Berkwood reports high grade Graphite assays with large true thickness intersections up to 40.3 m on Zone 1 at Lac Gueret South Graphite Project

November 28th, 2017, VANCOUVER, B.C. Berkwood Resources Ltd. (TSX-V: BKR, FSE: BK2, WKN: A110N3) (“Berkwood” or the “Company”) is pleased to announce the assay results from the drill program on the Zone 1 geophysical prospect at the Company’s 100% owned Lac Gueret South Project. Thirteen holes were drilled in the first Phase drill program with every hole intersecting visible Graphite. Sections of the drill core were sent for assay and we are pleased to confirm High grade Graphite with average grades in the range of 14.39 to 25.52% Cgr and true thicknesses ranging 22.1 to 40.3 m.

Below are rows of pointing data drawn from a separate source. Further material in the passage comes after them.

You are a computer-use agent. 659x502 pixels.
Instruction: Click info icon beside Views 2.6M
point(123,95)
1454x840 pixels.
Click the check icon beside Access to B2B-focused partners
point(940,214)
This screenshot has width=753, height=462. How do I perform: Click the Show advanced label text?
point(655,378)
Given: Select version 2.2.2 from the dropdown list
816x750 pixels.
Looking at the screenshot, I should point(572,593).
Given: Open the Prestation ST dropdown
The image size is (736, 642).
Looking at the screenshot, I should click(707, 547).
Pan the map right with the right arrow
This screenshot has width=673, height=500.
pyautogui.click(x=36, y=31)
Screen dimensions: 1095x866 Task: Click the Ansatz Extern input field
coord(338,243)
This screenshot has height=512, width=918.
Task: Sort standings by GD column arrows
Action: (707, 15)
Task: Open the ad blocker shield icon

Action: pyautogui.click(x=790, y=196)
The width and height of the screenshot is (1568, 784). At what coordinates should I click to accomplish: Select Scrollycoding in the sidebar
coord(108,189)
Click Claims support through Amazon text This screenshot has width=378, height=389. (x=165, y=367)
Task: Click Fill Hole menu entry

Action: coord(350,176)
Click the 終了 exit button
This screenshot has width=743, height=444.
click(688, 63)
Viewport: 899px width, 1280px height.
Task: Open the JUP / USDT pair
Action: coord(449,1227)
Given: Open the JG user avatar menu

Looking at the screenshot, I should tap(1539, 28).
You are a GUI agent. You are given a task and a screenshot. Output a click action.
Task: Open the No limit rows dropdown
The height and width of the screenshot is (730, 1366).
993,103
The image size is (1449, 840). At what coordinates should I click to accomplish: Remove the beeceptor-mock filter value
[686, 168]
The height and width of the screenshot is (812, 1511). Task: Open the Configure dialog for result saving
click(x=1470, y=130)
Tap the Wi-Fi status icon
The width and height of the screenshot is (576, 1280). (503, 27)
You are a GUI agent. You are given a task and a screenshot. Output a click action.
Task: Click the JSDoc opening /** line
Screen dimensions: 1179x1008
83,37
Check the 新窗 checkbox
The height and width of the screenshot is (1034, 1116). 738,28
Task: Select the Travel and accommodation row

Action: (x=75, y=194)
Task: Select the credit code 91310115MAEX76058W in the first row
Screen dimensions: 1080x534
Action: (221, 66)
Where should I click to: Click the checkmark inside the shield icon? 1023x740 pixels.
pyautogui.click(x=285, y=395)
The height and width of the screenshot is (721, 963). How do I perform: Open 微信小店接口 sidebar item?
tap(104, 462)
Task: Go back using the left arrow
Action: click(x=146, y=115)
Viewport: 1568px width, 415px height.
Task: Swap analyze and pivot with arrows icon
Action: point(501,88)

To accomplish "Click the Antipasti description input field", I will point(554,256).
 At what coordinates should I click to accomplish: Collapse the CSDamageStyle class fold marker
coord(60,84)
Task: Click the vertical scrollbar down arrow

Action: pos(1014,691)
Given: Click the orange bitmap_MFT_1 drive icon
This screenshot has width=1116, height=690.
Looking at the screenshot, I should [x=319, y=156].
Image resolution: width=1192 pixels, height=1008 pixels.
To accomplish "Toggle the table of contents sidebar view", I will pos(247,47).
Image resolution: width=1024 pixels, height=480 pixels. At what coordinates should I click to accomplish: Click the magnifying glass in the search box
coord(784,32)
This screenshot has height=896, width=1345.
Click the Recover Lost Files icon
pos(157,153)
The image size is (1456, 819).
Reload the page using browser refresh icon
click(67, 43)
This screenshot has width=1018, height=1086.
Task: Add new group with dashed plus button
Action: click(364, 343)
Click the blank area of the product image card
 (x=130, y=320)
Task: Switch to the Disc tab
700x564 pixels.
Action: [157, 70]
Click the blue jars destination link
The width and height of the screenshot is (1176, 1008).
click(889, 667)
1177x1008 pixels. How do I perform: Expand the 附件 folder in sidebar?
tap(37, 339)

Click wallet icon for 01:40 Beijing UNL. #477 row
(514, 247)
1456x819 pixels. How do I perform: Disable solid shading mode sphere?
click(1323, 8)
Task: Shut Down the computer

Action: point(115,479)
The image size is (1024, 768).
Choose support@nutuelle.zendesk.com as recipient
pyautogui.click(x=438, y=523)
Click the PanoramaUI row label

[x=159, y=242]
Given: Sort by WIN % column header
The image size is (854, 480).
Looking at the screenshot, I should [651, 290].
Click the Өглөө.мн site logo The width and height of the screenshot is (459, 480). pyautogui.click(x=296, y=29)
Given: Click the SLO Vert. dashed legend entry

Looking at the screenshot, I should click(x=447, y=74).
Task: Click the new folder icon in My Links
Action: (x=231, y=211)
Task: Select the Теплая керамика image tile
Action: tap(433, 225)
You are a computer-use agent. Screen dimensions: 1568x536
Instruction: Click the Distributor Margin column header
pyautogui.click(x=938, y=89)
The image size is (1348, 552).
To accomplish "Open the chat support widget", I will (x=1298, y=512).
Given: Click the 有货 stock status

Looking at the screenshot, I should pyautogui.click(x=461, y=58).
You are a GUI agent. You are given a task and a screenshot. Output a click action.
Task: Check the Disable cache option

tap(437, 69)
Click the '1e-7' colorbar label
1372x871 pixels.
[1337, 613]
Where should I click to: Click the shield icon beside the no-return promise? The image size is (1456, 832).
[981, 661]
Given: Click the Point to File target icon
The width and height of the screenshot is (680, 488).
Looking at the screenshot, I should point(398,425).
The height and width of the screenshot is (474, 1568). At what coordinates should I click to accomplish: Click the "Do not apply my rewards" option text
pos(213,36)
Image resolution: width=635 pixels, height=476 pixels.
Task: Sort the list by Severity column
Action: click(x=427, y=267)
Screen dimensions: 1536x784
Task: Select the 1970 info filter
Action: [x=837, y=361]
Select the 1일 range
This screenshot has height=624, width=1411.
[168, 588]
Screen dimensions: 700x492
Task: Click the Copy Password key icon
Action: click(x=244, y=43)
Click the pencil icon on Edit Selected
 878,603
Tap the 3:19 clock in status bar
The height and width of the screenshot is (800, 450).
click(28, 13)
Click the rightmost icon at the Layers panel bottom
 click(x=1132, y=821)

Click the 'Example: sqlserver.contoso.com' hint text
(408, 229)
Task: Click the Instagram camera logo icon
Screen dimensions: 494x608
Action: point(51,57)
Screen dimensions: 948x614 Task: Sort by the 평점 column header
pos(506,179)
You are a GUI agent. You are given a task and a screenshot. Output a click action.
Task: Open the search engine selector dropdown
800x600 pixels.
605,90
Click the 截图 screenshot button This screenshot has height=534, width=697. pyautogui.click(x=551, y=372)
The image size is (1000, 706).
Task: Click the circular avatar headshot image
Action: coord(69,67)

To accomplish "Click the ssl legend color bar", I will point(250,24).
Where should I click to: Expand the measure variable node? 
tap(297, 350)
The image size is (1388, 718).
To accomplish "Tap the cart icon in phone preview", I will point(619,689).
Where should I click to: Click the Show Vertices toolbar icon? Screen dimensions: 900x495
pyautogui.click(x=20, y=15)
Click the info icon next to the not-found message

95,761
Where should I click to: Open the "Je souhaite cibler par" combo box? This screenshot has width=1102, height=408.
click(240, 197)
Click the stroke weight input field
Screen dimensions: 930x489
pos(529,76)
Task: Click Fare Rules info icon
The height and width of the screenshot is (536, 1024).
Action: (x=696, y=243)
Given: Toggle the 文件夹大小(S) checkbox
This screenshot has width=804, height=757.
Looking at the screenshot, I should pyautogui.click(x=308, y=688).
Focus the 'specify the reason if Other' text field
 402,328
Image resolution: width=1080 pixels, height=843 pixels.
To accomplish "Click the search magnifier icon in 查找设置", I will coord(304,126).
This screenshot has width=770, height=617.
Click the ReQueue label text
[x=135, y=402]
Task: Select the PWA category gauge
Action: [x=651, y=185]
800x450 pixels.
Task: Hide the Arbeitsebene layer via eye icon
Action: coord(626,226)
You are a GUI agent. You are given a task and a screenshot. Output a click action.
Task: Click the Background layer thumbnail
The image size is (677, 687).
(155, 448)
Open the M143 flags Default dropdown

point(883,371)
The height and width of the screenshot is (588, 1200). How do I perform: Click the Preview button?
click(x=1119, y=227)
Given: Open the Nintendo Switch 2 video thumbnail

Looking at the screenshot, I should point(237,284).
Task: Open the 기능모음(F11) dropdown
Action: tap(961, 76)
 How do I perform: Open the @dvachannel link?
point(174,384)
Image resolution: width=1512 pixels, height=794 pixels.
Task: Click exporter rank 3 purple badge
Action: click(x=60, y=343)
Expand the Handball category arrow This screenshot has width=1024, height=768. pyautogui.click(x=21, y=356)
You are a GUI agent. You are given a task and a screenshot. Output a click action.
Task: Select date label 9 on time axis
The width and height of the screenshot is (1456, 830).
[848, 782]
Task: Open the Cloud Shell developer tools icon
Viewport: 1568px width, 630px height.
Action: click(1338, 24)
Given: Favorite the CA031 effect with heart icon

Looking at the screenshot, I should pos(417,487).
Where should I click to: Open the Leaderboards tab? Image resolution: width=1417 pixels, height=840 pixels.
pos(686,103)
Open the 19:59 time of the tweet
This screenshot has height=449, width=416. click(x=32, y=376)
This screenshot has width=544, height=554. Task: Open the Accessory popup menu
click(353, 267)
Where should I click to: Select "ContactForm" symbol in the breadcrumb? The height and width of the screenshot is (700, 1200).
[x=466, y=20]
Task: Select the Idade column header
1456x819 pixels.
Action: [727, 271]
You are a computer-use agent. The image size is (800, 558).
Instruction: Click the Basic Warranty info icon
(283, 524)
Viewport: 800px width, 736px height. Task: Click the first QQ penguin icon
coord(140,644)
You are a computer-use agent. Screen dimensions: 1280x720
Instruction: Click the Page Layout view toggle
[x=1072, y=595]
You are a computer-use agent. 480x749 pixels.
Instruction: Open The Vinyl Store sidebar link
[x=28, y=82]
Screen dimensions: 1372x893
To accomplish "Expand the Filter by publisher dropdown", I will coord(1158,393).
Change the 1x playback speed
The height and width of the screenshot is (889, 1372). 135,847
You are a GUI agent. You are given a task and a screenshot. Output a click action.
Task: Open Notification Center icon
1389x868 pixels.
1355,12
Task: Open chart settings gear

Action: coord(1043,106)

Mr. Edward Lyons PGeo (BC, QC, NL) has worked extensively on the Lac Gueret Property, now owned by Mason, states “The analyses show that the thick unit on Section 3100E as well as shorter intervals showed a similar range of grades that occurs at Mason Graphite’s Lac Gueret deposit nearby.”

The Zone 1 target is a conductive and magnetic system with a 2.2 km east-west strike length and 0.6 km width. It shows two parallel zones which may be a large-scale fold. The Zone 1 drill program intersected graphite in each of the 13 holes drilled on the west end of the Zone, and with which initial metallurgical assessment is in progress.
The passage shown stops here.